The Professor - Page 128/188

There was at once a sort of low gratification in receiving this luscious incense from an attractive and still young worshipper; and an irritating sense of degradation in the very experience of the pleasure. When she stole about me with the soft step of a slave, I felt at once barbarous and sensual as a pasha. I endured her homage sometimes; sometimes I rebuked it. My indifference or harshness served equally to increase the evil I desired to check.

"Que le dedain lui sied bien!" I once overheard her say to her mother: "il est beau comme Apollon quand il sourit de son air hautain."

And the jolly old dame laughed, and said she thought her daughter was bewitched, for I had no point of a handsome man about me, except being straight and without deformity. "Pour moi," she continued, "il me fait tout l'effet d'un chat-huant, avec ses besicles."

Worthy old girl!
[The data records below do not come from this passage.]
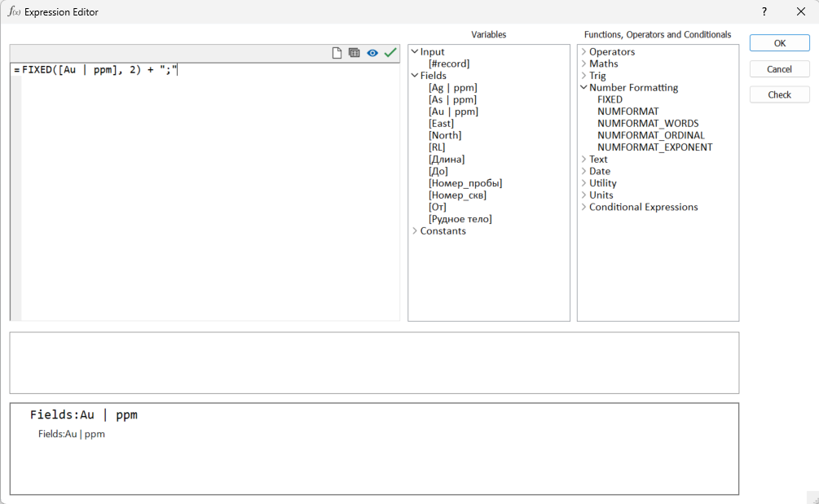The height and width of the screenshot is (504, 819).
Task: Expand the Conditional Expressions category
Action: point(583,207)
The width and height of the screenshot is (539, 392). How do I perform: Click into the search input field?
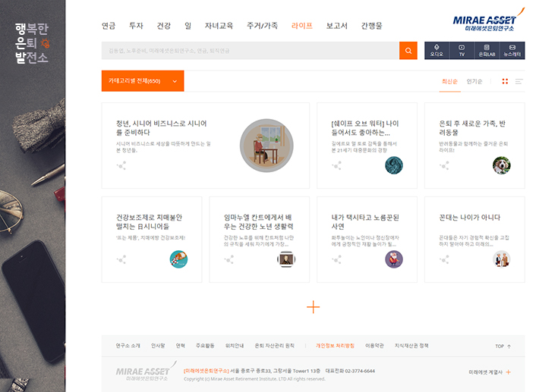click(251, 51)
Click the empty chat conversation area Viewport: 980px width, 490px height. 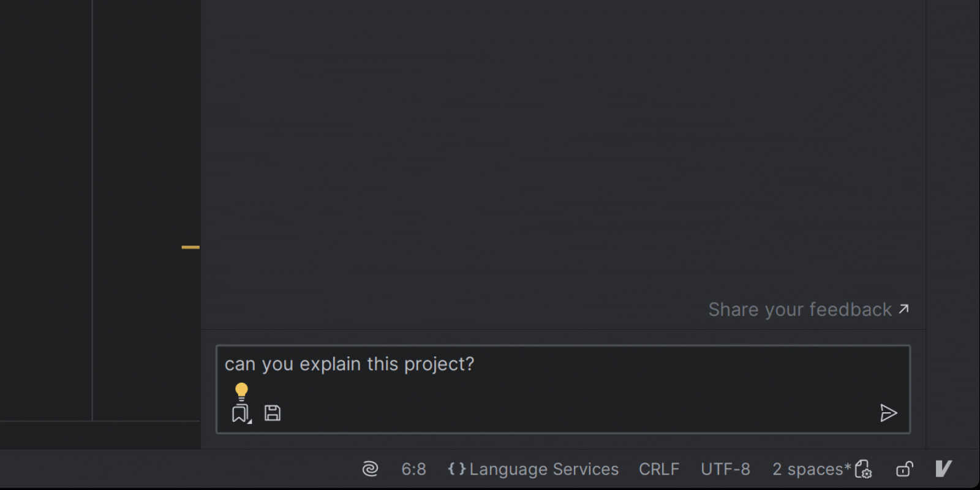(562, 153)
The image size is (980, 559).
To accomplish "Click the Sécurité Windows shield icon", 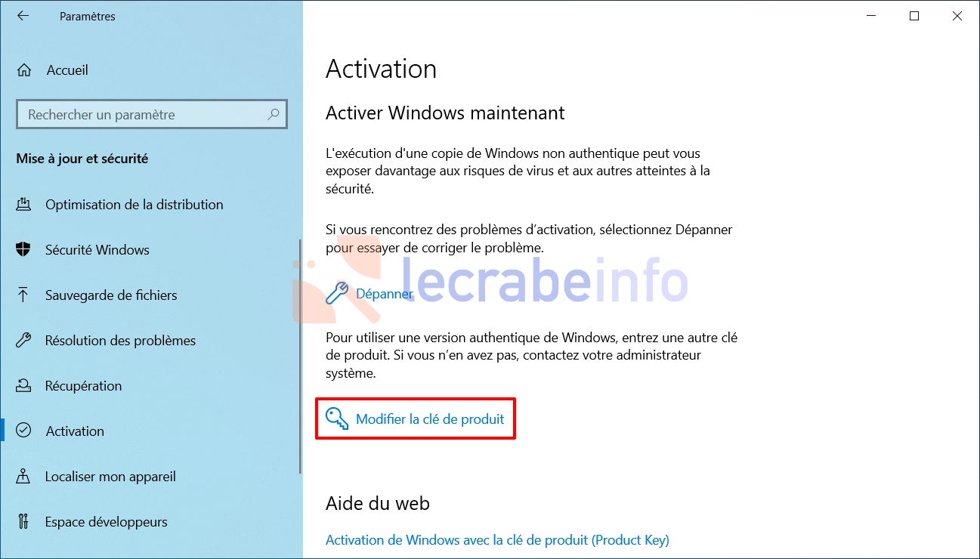I will coord(23,250).
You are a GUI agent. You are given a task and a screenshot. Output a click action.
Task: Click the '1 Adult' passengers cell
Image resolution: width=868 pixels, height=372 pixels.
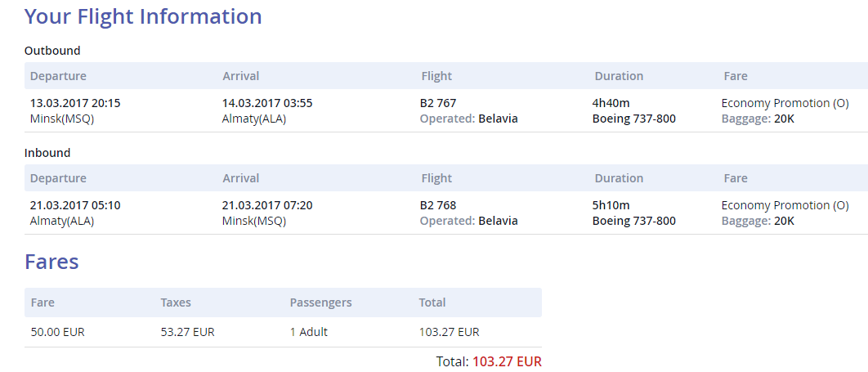[309, 332]
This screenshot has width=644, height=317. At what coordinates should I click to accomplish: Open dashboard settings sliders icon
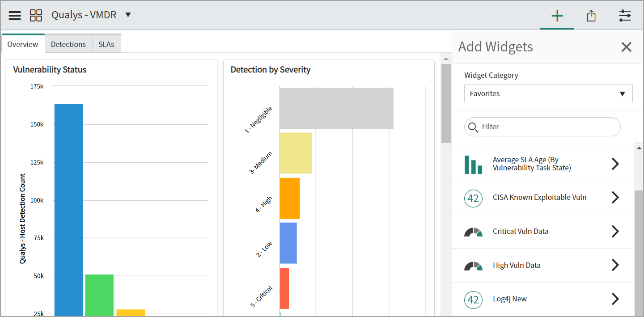tap(625, 16)
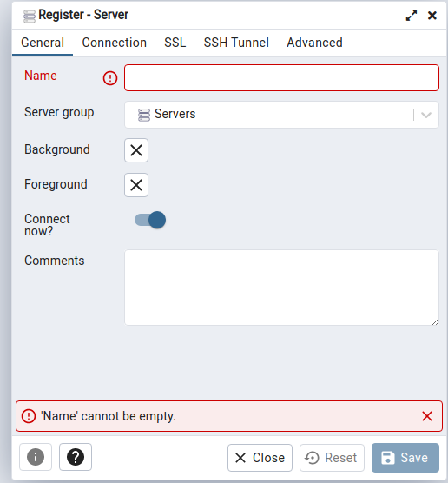Click the Close button
Image resolution: width=448 pixels, height=483 pixels.
260,458
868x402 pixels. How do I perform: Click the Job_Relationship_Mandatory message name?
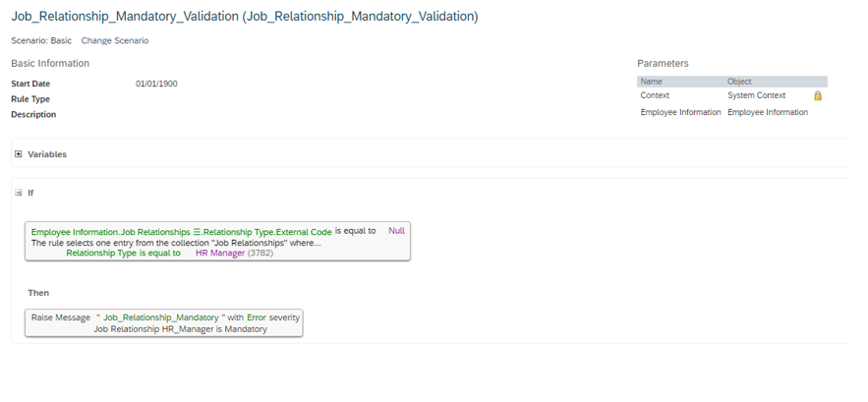tap(161, 317)
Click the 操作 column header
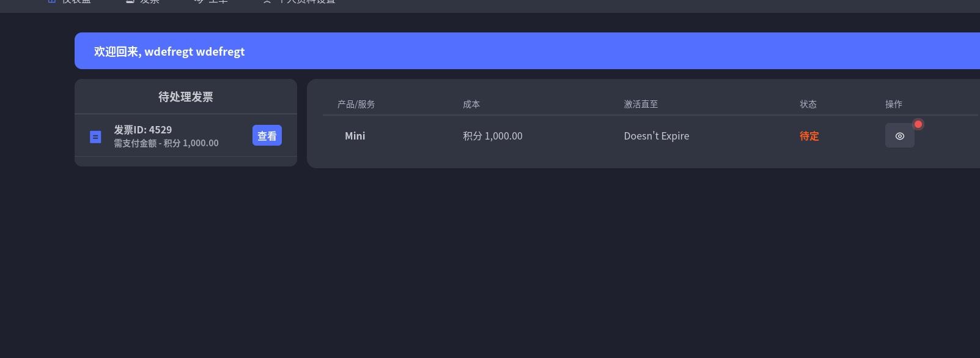 point(894,104)
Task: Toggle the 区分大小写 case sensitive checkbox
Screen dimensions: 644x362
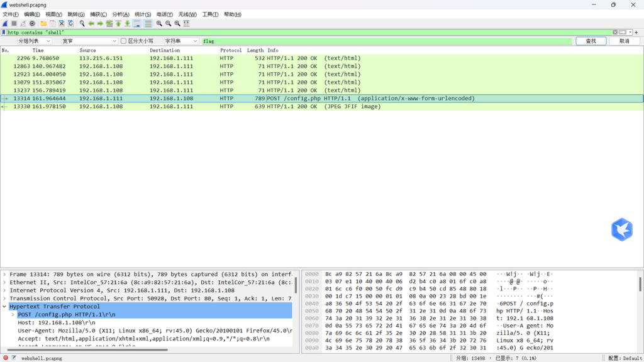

I could have gone and kissed her had she not been a little too old, too fat, and too red-faced; her sensible, truthful words seemed so wholesome, contrasted with the morbid illusions of her daughter.

When Pelet awoke on the morning after his frenzy fit, he retained no recollection of what had happened the previous night, and his mother fortunately had the discretion to refrain from informing him that I had been a witness of his degradation. He did not again have recourse to wine for curing his griefs, but even in his sober mood he soon showed that the iron of jealousy had entered into his soul. A thorough Frenchman, the national characteristic of ferocity had not been omitted by nature in compounding the ingredients of his character; it had appeared first in his access of drunken wrath, when some of his demonstrations of hatred to my person were of a truly fiendish character, and now it was more covertly betrayed by momentary contractions of the features, and flashes of fierceness in his light blue eyes, when their glance chanced to encounter mine. He absolutely avoided speaking to me; I was now spared even the falsehood of his politeness. In this state of our mutual relations, my soul rebelled sometimes almost ungovernably, against living in the house and discharging the service of such a man; but who is free from the constraint of circumstances? At that time, I was not: I used to rise each morning eager to shake off his yoke, and go out with my portmanteau under my arm, if a beggar, at least a freeman; and in the evening, when I came back from the pensionnat de demoiselles, a certain pleasant voice in my ear; a certain face, so intelligent, yet so docile, so reflective, yet so soft, in my eyes; a certain cast of character, at once proud and pliant, sensitive and sagacious, serious and ardent, in my head; a certain tone of feeling, fervid and modest, refined and practical, pure and powerful, delighting and troubling my memory--visions of new ties I longed to contract, of new duties I longed to undertake, had taken the rover and the rebel out of me, and had shown endurance of my hated lot in the light of a Spartan virtue.